As you go about your workout sessions, one core exercise that’s a must have for just about everyone, is the plank. This exercise is great for strengthening all the muscles running up and down your spinal column and will even challenge your shoulders and arms to some degree as well.
Once you are able to perform the standard plank without a problem, then it’s time to take a closer look at what you can do to advance it and see even greater benefits.
The plank exercise is one that will yield excellent results if you constantly strive to keep challenging yourself.
Here’s what to know…
1. One Leg Plank. First, consider a one-leg plank. For this one, you’ll simply get down into the normal plank position and once you’ve maintained your balance, lift one leg directly up off the floor, raising it back behind you.

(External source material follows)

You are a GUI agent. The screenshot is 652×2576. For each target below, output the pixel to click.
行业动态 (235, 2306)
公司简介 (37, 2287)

Hold this position for as long as you can before lowering it back down again.
On the next rep, lift the other leg instead.
This one will also test your balance capabilities, so is a great agility builder.
2. Spiderman Plank. Next, an advanced version of the one leg plank is the spiderman plank. With this one, you’ll lift your leg up off the floor and bring your knee into your shoulder as high up as possible.
Pause briefly and then lower again. Continue repeating until all reps are completed and then switch sides and complete on the other side.
3. Exercise Ball Plank. Finally, the last exercise you’ll want to consider doing is the exercise ball plank. This one can be performed one of two ways.
First you can do it with your feet up on the exercise ball, balancing on your hands. This is a good starter exercise to do as it’s slightly harder than the usual plank movement.
Then, once you’re really ready for a challenge, try the exercise with your hands up on the exercise ball instead. Because you are now placing the instability factor under your upper body, you’re going to get far more core activation while doing this variety, making it an extremely challenging movement.
The exercise ball plank is one that will work your entire body to a much larger degree, so is a great progression movement to be doing.
So there you have some quick and simple ways to adjust the standard plank to make it more challenging. Make sure you can hold the regular plank for 45 to 60 seconds first before progressing to these.